_REQUIRED TASK:_ Convert the items below into a Markdown table with the columns "Row" and "Content", one numbered row per line, skipping blank lines. Leave the pictures out of the table.

_EXERCISE INPUTS:_

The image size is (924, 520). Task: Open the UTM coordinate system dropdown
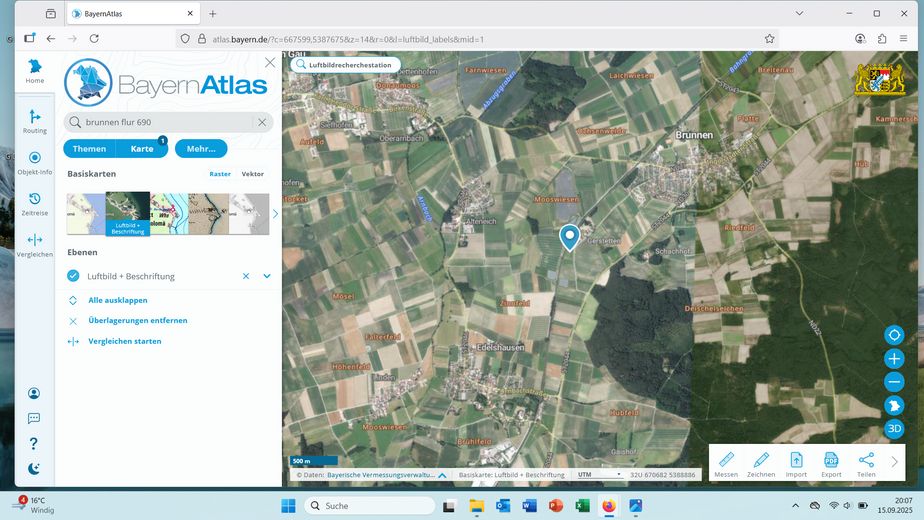pos(600,474)
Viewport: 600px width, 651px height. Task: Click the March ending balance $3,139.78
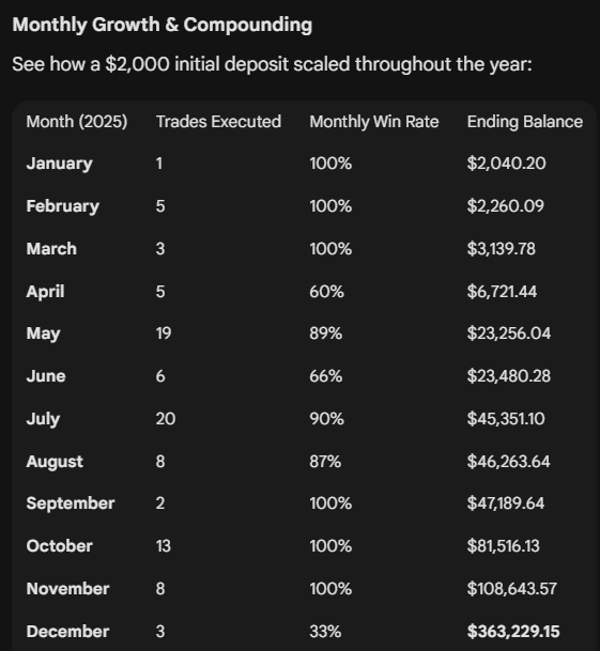click(x=501, y=248)
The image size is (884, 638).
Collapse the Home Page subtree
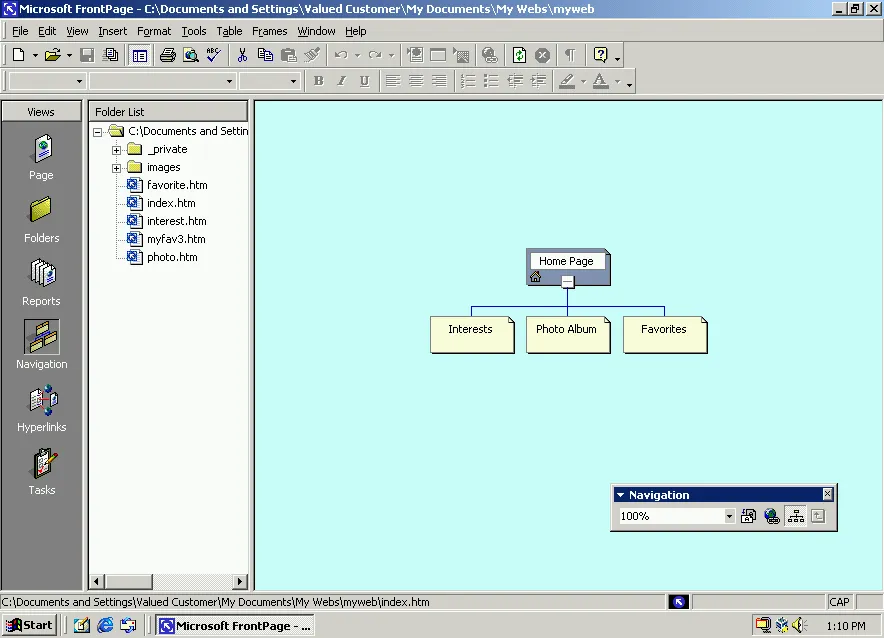click(x=568, y=281)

_ANSWER BELOW:_
| Row | Content |
|---|---|
| 1 | The image size is (924, 520). Task: Open the UTM coordinate system dropdown |
| 2 | pos(600,474) |
| 3 | Viewport: 600px width, 651px height. Task: Click the March ending balance $3,139.78 |
| 4 | click(x=501, y=248) |
| 5 | The image size is (884, 638). |
| 6 | Collapse the Home Page subtree |
| 7 | click(x=568, y=281) |